Plan Ahead for New Taxes
When the Alternative Minimum Tax (AMT) was instituted, it was designed to make sure the top American income earners paid their “fair share” of taxes. The tax rate was a flat 28% with very few deductions allowed. Over the years, Congress has made very few attempts to adjust the level at which Americans will be taxed at the AMT level. Consequently, as inflation has raised individual incomes over the years, many now cross the threshold level to pay AMT. Well, over one-third (33%) of Americans now pay the AMT due to increases in their pay. You see…you calculate the regular tax and the AMT – whichever is greater, you pay.
In trying to fund the new healthcare plan (that only 30% of Americans wanted), Congress set up another trap for everyone…not just the “rich.” Better plan now for future tax increases coming your way as your income rises in the future. The new program is a Medicare surtax.
Strategies for the tax involve creating effective tax deductions under new investment income rules, choosing the right investments, insurance products and business structures, and picking the right time to set up trusts. The idea is two-pronged but basic: Reduce overall taxable income, and reduce investment income.
The surtax adds a 0.9% Medicare Hospital Insurance Tax on earned income over $200,000 for single taxpayers and $250,000 for married couples, and an Unearned Income Medicare Contribution of 3.8% on investment income for taxpayers with adjusted gross incomes over $200,000 for single filers and $250,000 for married filers.
The 3.8% is assessed on the lesser of net investment income or the amount of modified adjusted gross income over the threshold. Net investment income is investment income minus certain expenses and includes interest, dividends, capital gains, annuities, rents, royalties and passive activity income. It does not include active trade or business income, distributions from IRAs or other qualified retirement plans, or income considered for self-employment taxes.

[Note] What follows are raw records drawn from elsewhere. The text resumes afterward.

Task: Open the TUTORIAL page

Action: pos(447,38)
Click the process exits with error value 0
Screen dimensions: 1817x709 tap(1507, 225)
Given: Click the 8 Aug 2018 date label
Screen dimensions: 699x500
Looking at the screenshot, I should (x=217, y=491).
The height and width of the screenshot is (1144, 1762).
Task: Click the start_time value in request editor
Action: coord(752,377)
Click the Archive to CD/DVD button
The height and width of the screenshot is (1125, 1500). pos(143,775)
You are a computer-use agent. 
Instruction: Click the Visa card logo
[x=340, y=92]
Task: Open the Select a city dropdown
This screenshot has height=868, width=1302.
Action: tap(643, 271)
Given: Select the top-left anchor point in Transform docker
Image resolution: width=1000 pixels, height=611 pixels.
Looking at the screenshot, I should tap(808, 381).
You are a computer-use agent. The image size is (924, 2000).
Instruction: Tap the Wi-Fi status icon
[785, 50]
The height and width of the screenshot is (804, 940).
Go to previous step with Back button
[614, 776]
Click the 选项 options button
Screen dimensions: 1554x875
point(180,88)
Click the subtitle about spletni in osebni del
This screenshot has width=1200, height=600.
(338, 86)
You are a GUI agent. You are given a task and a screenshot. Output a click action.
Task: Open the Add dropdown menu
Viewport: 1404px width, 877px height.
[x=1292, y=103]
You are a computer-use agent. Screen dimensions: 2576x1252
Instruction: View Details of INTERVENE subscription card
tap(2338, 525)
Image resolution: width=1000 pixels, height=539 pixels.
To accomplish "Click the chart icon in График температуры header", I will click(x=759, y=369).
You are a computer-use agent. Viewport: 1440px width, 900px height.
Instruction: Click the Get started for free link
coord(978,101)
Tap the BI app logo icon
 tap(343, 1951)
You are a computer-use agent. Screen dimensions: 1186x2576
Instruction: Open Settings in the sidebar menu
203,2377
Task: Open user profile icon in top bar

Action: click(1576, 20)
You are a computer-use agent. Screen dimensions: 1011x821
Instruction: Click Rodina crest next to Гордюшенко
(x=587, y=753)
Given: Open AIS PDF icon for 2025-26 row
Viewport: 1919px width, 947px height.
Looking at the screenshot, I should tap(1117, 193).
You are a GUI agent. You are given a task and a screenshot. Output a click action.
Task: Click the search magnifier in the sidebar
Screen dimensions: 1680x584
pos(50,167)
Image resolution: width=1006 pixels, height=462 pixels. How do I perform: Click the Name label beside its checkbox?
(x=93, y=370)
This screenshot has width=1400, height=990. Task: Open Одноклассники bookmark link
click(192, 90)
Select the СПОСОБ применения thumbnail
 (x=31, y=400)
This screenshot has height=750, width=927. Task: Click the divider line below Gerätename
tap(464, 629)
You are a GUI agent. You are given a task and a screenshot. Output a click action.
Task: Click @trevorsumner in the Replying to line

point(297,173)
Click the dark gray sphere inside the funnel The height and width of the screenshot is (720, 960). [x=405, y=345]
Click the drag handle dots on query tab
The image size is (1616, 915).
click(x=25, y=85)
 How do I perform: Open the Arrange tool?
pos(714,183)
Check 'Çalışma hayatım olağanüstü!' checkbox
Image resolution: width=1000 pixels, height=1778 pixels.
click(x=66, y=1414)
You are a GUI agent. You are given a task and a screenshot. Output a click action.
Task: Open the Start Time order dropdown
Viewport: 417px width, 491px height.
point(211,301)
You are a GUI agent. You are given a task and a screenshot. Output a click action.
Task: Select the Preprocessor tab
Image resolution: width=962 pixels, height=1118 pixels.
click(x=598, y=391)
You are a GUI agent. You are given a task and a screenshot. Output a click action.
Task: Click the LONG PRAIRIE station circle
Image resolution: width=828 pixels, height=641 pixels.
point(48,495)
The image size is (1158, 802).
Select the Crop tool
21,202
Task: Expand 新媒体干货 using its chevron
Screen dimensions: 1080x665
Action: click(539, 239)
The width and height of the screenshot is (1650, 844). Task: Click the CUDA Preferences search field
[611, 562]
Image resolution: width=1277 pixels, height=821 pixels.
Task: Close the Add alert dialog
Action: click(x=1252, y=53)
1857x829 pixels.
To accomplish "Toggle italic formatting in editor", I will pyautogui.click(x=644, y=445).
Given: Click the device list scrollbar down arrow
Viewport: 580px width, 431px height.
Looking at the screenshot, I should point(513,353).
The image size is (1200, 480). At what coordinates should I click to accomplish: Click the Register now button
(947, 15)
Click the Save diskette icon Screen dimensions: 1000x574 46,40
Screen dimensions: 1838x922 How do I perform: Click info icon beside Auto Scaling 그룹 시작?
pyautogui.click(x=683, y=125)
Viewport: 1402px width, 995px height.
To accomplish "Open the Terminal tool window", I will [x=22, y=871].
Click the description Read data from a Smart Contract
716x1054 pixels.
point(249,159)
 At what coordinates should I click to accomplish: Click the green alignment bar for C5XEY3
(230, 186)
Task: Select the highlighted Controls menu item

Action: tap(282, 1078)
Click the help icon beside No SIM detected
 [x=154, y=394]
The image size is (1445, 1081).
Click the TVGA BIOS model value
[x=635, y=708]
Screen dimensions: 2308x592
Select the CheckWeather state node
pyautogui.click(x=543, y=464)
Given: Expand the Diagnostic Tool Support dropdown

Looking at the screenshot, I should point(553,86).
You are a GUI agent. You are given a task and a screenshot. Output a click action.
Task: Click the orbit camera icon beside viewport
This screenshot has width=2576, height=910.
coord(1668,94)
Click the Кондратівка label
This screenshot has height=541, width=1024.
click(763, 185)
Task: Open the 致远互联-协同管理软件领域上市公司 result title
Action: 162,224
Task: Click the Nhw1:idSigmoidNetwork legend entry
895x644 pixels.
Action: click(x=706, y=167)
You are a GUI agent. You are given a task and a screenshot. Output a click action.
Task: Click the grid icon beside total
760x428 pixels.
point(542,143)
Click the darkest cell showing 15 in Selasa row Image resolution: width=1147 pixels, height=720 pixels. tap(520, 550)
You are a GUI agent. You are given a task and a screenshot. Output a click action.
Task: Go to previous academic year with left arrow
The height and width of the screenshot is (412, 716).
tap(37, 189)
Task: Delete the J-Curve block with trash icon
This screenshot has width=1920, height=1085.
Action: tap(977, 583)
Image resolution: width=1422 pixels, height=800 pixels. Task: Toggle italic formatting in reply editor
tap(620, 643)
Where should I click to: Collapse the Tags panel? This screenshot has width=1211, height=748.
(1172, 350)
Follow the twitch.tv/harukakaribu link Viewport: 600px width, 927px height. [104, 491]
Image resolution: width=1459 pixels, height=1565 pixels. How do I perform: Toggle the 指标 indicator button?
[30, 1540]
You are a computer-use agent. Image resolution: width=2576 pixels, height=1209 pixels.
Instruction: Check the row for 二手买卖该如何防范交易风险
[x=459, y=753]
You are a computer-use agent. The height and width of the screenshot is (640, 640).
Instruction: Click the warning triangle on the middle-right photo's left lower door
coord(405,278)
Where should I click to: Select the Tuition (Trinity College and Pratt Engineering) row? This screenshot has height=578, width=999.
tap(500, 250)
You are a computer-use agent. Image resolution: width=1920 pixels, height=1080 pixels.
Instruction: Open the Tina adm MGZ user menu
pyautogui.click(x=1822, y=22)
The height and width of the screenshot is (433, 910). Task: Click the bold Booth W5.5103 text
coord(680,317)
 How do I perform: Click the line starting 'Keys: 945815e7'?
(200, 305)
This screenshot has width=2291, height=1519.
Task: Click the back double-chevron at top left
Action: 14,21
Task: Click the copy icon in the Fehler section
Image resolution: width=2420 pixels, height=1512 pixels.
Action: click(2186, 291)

Keeping income below the threshold will be a key line of attack. Ways to do that include stashing money in tax-exempt investments, including municipal bonds. Non-qualified deferred compensation, life insurance policies, and oil and gas investments are other ideas.
Begin now, today, to take an aggressive move in shifting your investments to avoid these future taxes. Do not wait until the “crowd” starts to move their monies. Talk with your advisor now and systematically move your monies. The “crowd” will wait until after they pay the tax to think about making changes.